Abstract
I am focusing on harnessing the power of diffusion models for conditional image generation. Essentially, I am aiming to guide the cross-attention to focus only on what’s vital by suppressing the less relevant parts in the cross attention map. To break it down, conditional image generation is all about creating images that align with the semantic or structural information of a given prompt, whether that be text, another image, or any form of guidance.
Currently, there’s a wealth of methodologies proposed that leverage stable diffusion to generate images as per user intent. Many of these techniques involve manipulating the feature map of the U-net architecture, the self-attention map, and especially the cross-attention map. Notably, many studies aim to maximize the cross-attention map in regions relevant to tokens from a text prompt. While this approach is essential, what caught my attention is ensuring that the parts in the cross-attention map that should be zero are definitively zeroed out.

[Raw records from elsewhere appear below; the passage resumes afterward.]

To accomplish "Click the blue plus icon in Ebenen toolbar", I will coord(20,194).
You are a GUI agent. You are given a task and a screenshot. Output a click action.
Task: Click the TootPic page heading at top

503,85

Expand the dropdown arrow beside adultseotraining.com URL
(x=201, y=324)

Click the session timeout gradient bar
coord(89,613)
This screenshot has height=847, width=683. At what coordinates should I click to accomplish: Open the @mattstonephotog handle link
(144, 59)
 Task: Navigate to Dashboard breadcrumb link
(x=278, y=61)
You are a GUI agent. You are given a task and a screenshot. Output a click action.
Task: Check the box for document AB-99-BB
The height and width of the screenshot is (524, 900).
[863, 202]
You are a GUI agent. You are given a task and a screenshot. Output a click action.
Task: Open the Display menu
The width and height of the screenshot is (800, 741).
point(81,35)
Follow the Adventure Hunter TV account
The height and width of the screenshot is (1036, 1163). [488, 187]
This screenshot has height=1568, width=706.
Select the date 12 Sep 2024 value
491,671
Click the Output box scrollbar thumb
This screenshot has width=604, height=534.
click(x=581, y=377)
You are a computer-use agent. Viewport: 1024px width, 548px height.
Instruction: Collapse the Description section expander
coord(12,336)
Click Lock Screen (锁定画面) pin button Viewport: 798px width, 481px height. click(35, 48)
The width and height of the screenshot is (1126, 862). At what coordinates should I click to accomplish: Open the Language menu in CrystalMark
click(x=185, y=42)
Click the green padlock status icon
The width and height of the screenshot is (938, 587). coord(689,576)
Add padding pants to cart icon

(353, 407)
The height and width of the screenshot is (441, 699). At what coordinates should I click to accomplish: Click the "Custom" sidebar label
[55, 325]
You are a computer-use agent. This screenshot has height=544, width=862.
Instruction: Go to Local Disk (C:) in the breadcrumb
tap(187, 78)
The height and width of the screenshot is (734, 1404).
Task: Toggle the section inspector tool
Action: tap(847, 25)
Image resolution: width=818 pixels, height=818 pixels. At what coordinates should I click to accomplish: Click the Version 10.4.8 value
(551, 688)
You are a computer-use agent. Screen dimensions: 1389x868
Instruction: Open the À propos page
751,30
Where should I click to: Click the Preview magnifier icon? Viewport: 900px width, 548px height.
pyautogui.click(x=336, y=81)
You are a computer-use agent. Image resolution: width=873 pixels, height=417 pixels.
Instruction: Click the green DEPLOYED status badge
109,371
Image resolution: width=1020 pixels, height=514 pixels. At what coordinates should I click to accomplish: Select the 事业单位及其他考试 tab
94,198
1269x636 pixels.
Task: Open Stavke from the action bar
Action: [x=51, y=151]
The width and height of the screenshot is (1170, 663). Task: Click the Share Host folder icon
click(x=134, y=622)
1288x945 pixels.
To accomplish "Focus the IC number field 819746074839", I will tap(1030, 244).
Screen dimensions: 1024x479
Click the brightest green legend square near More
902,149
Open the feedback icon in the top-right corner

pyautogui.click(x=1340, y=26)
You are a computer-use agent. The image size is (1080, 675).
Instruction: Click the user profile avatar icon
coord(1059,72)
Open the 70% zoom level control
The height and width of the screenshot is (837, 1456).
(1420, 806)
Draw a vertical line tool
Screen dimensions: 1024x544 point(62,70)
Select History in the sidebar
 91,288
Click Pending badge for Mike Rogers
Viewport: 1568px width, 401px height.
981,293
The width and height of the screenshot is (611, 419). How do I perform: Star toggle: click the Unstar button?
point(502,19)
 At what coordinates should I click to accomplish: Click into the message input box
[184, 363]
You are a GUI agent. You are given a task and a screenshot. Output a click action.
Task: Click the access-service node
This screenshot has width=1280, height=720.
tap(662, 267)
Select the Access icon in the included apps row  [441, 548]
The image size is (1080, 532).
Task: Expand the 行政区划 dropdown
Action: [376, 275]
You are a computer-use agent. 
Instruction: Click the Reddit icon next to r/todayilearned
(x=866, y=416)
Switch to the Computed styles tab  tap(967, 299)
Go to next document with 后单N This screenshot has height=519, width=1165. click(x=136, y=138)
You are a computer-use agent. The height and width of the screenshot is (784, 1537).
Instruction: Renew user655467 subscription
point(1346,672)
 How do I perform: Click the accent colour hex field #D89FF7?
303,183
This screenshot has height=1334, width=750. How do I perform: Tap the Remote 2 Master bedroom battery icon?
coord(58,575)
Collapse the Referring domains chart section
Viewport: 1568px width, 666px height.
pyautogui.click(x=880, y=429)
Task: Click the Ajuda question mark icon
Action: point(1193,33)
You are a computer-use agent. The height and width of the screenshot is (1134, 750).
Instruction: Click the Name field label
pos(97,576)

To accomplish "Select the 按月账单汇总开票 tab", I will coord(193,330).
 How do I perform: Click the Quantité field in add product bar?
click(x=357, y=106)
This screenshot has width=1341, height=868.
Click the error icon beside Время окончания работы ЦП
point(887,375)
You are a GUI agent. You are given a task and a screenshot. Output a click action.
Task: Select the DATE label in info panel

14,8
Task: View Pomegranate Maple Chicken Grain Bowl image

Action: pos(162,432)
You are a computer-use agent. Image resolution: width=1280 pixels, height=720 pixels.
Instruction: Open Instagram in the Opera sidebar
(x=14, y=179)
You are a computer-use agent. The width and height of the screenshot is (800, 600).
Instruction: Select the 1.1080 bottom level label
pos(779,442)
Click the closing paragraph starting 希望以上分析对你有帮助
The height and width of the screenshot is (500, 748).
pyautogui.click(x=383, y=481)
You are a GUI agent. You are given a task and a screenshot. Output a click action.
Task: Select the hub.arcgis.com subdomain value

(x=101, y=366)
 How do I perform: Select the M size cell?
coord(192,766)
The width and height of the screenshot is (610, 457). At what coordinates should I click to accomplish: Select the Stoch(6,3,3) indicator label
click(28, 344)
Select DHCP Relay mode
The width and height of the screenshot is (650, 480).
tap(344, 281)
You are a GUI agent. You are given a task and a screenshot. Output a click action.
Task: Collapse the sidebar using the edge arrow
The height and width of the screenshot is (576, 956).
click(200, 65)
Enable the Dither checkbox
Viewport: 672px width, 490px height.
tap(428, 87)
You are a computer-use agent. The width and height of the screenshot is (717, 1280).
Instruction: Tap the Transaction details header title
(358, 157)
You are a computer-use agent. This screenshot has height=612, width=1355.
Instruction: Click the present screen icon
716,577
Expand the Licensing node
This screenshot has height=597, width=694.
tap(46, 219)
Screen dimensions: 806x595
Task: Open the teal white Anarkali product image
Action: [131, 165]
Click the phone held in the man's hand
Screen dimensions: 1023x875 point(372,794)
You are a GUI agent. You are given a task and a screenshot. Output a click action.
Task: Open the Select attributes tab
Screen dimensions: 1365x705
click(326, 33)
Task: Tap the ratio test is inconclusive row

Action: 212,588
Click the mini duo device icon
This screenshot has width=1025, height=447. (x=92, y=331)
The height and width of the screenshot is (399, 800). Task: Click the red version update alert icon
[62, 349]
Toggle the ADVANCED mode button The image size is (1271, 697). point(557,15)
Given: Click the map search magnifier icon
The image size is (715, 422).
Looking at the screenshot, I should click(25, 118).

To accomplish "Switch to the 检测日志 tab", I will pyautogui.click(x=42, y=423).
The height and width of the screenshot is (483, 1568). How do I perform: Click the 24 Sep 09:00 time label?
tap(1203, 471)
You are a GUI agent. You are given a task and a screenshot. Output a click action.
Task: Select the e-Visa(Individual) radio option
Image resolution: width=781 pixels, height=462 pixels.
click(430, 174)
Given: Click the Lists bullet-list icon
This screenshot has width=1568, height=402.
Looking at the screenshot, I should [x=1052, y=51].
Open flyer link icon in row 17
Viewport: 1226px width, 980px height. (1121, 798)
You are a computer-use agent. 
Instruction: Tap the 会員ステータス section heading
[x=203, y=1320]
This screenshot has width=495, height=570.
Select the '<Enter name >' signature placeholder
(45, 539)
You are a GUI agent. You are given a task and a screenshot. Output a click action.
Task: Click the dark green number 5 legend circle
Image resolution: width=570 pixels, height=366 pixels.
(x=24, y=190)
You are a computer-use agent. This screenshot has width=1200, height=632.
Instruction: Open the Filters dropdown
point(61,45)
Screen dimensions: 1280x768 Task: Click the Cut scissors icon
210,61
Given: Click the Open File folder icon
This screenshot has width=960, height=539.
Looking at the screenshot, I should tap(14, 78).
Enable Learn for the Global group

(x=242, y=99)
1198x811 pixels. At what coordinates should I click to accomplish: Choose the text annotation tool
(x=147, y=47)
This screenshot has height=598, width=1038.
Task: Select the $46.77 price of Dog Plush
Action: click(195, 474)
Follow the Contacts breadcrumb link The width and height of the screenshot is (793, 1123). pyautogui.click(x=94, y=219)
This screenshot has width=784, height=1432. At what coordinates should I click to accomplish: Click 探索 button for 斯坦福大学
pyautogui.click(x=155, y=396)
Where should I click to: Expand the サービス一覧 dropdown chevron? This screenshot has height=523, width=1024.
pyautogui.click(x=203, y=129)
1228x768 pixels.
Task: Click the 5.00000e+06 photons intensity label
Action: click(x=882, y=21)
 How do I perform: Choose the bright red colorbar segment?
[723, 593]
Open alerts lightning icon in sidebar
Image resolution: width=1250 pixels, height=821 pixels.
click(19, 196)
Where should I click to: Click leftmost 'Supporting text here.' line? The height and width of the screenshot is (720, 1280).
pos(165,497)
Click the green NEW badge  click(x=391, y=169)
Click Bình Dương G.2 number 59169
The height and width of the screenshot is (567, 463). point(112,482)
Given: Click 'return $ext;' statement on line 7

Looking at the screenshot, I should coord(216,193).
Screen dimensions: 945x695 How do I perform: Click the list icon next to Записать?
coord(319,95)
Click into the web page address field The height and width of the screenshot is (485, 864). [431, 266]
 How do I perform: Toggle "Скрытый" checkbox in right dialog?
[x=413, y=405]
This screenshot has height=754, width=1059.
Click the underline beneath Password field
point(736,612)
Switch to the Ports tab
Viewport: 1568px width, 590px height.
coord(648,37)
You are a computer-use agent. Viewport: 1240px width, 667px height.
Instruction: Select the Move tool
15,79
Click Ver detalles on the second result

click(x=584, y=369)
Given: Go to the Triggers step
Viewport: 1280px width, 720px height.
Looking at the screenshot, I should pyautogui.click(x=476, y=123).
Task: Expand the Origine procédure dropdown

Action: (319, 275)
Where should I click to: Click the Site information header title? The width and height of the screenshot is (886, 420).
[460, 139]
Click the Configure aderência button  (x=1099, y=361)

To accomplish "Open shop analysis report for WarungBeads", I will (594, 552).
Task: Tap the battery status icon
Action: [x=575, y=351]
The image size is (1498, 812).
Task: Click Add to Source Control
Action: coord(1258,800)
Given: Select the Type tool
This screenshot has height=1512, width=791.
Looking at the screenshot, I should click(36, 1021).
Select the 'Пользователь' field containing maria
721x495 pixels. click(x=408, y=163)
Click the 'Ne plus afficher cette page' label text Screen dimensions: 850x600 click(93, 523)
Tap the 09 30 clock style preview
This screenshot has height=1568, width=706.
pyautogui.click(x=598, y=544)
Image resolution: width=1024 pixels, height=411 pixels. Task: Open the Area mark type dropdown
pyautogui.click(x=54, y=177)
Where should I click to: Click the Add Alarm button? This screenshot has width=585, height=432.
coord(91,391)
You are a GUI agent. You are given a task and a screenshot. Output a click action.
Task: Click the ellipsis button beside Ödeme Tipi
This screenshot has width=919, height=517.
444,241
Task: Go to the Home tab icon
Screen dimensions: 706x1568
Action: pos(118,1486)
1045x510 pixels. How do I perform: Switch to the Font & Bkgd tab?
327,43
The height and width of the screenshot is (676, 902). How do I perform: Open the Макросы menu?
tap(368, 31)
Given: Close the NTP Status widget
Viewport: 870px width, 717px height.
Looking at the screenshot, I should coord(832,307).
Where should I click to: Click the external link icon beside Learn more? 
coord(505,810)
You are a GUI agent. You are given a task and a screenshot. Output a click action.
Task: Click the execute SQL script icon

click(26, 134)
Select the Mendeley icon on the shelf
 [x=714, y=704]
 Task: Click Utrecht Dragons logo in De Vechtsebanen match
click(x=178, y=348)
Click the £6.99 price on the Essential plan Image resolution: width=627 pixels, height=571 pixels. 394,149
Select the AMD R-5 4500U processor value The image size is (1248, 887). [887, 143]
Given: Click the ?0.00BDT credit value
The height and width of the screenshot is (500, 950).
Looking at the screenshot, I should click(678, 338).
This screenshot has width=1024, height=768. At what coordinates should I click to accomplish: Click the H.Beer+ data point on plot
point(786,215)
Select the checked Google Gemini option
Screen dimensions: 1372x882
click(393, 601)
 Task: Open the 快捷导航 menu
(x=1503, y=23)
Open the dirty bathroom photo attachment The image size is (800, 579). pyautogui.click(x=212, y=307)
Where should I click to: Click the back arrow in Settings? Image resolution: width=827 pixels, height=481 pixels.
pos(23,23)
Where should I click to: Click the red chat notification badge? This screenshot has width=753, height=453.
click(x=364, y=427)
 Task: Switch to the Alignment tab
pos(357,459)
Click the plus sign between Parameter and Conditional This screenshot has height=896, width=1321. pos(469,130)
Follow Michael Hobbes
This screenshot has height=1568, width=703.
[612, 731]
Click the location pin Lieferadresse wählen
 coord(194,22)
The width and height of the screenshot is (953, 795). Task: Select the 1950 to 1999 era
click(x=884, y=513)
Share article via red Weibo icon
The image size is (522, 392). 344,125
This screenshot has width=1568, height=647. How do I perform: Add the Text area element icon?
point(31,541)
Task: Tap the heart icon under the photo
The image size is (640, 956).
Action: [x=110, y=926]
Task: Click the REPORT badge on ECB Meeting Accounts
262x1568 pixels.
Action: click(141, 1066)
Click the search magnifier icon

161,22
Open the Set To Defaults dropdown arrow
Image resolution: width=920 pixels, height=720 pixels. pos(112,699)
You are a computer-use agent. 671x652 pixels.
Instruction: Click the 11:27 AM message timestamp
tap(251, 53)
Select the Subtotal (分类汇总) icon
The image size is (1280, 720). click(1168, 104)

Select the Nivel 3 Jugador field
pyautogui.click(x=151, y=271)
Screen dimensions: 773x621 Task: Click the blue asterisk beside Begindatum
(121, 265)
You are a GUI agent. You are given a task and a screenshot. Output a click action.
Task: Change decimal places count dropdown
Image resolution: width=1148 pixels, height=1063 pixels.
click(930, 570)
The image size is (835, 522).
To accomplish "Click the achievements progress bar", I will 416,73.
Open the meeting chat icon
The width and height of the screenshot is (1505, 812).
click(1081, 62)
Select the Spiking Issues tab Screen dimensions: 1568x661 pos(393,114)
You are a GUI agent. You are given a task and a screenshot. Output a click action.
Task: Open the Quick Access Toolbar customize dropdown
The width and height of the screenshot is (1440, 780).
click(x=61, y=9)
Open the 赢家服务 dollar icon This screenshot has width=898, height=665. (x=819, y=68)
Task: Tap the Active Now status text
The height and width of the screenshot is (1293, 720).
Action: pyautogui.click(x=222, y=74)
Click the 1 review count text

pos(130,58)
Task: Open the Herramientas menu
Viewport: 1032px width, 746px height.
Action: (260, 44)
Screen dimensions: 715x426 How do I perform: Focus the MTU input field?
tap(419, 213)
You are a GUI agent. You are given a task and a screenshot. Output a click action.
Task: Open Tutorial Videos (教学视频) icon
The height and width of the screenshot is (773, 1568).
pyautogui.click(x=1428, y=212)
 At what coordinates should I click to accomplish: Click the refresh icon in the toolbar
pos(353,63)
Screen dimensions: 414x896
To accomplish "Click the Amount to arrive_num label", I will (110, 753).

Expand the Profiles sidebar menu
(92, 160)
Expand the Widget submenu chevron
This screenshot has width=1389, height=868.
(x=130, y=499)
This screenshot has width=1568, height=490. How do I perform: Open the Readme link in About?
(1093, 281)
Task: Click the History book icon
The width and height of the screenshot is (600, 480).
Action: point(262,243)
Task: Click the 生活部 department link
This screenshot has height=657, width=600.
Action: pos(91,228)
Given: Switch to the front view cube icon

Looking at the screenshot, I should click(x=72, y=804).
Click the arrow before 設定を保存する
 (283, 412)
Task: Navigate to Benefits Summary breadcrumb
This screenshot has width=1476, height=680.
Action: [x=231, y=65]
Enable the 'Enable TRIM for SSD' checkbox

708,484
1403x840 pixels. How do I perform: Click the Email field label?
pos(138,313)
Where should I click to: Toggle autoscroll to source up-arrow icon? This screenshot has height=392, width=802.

We introduce a new approach for addressing catastrophic neglect and attribute binding issues typically occurring in conditional image generation by Stable Diffusion. Contrast to other methods such as ‘Attend-and-Excite’, we are giving attention on attenuating the values of neglectable areas on the cross attention maps for the subject token. I believe that this could be the most important point on improvement in multi-labeled objects generation.
Goal
This approach aims to allow the diffusion model to determine the placement and size itself during inference, while ensuring the cross-attention map suppresses areas of non-focus and emphasizes areas of interest, using unsupervised method rather than explicitly specifying them with a mask.
Hypothesis
- The better the even distribution of activation values in the attention map across the target object to be generated, the higher the quality of the generated output.
- Addressing catastrophic neglect and attribute binding issues might involve ensuring exclusive activations in cross-attention maps for different subject tokens, minimizing overlap.
Method
TBD. I will present the methods once the project is completed.
Result
TBD. I will show experimental results from both a quantitative and qualitative perspective.
Miscellaneous
TBD. The ultimate goal of this project is to autonomously generate multi-labeled objects in high quality with unsupervised manner. To achieve this, I am delving into relative papers that puts forth methods for unsupervised semantic learning.